We appreciate the interest of Deng et al. [1] and Zhang et al. [2] in our article, in which we demonstrated the importance of level 4 lymph nodes dissection (L4 LND) in patients with left-side non-small-cell lung cancer (NSCLC) [3]. Both letters raised an interesting question regarding L4 LND: Should L4 LND be omitted in some selected NSCLC patients at low risk of mediastinal lymph node metastasis (MLNM)?
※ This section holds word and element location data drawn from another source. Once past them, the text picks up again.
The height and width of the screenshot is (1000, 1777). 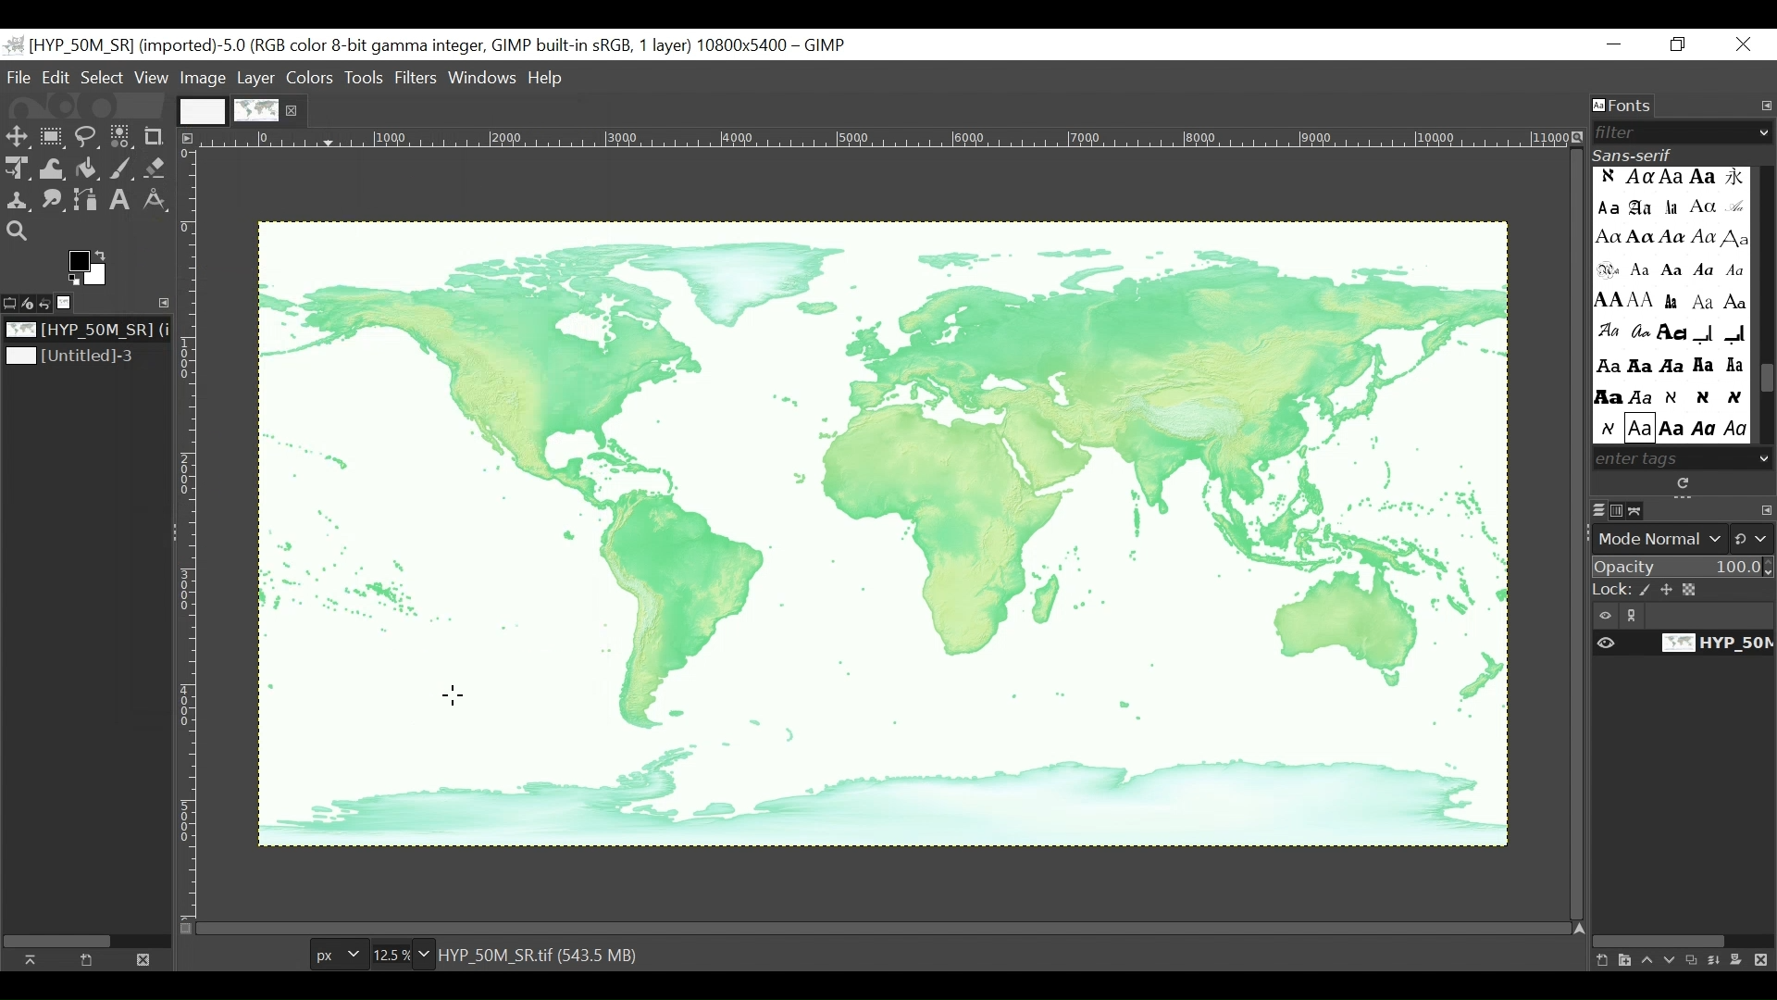 I want to click on Image Display, so click(x=240, y=109).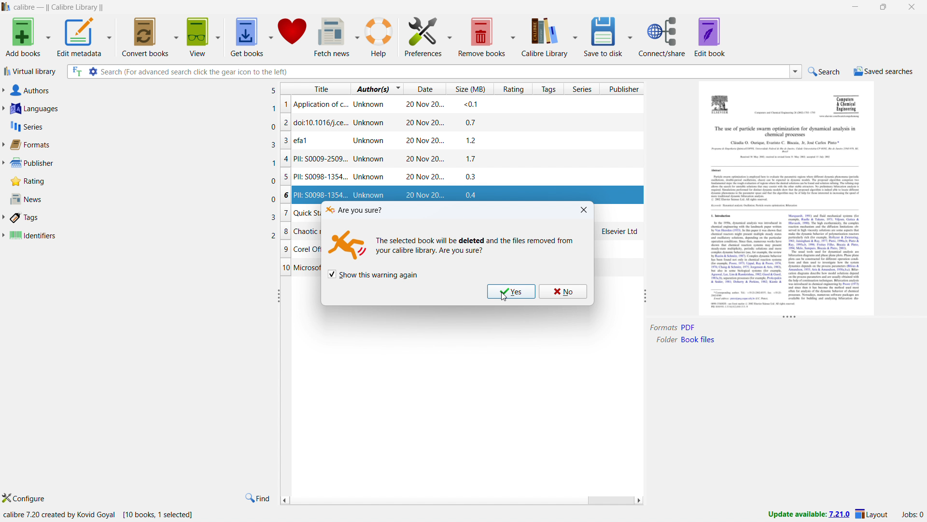 The image size is (927, 522). What do you see at coordinates (163, 515) in the screenshot?
I see `[10 books, 1 selected]` at bounding box center [163, 515]. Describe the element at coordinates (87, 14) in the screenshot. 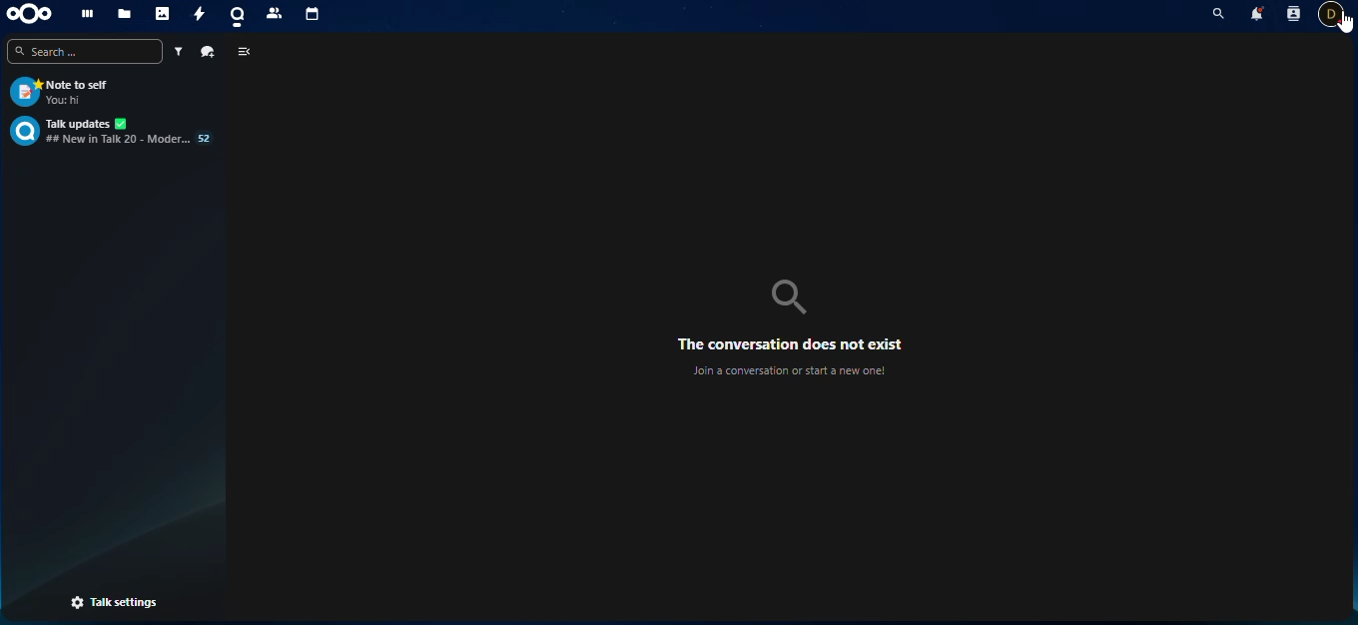

I see `dashboard` at that location.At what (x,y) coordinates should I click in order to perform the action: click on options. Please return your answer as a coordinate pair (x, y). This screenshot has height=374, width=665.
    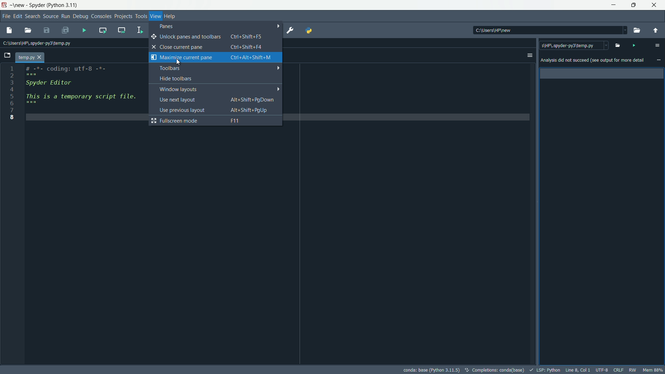
    Looking at the image, I should click on (529, 55).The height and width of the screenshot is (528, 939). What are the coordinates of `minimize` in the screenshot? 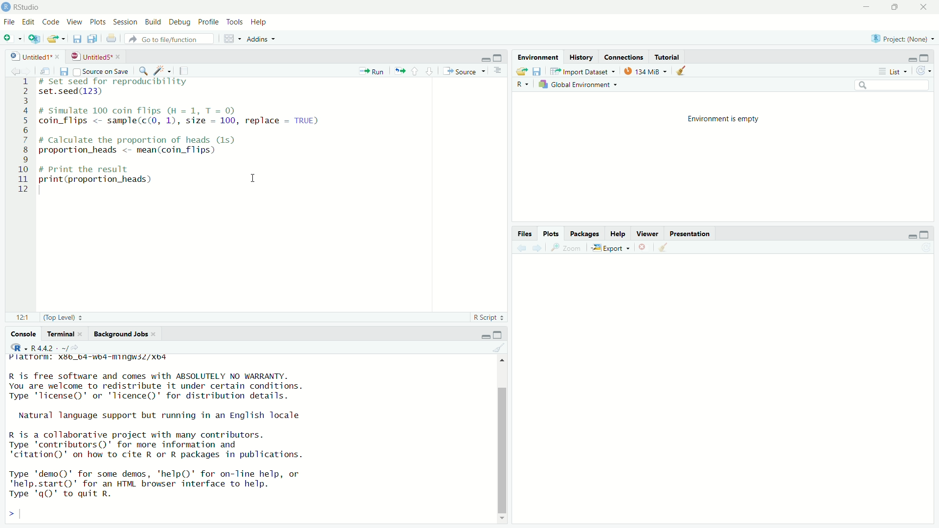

In our study, in patients with left lower lobe tumours, the difference in 5-year overall survival (OS) between those with and without L4 LND was not statistically significant. However, the fact that the 5-year OS of patients with L4 LND was 7.8% higher than those without L4 LND needs to be noted (75.1% vs 67.3%, P = 0.16). Because the case number of the left lower lobe group was relatively small, it is reasonable to propose that a statistically significant P-value may be achieved if the case number was large enough in this unselected series. However, we believe that studies based on different tumour sizes and tumour location are necessary to verify if selective L4 LND is acceptable in selected patients.

In a previous study, we demonstrated the incidence and distribution of lobe-specific MLNM in NSCLC using a database composed of 4511 resected cases [4]. The data showed that the incidence of L4 node metastasis was 12.0% in left upper lobe tumours and 11.2% in left lower lobe tumours in unselected operable cases. In our further study, we demonstrated the incidence and distribution of MLNM and its impact on OS in patients with NSCLC 3 cm or less in size, using a database composed of 2292 cases [5]. When tumours were 1 cm or less in size, the incidence of lower zone MLNM for upper lobe tumours and the incidence of upper zone MLNM for lower lobe tumours were zero, which suggested that L4 LND might be omitted in these patients [5]. In this recently published paper [3], however, only 16 patients with tumours at 1 cm or less underwent L4 LND and the small case number did not qualify an OS comparison between the patients who underwent L4 LND and those who did not, just as we discussed as a limitation of the study [3]. We believe that more eligible cases are necessary in future research to enable subgroup analysis based on different tumour sizes.

Based on the previous studies including ours [3–6], we agree that selective mediastinal lymph node dissection (MLND) could be reasonable in selected cases. Nevertheless, the specific standard of selective MLND has not yet been well elucidated. We believe that well-designed multicentre randomized controlled trials are necessary to define the principle of selective MLND. In 2017, a randomized controlled trial comparing lobe-specific MLND with systematic MLND for early-stage NSCLC was commenced (JCOG 1413), which is scheduled to include a total of 1700 patients from 44 Japanese institutions within 5 years [7]. The results of this trial will lend much more data on the efficacy of lobe-specific MLND. At the current time, L4 LND might be omitted in NSCLC patients whose tumours are 1 cm or less in size. But for other indications of selective MLND, we need more data, especially the outcome of JCOG 1413 to elucidate this matter.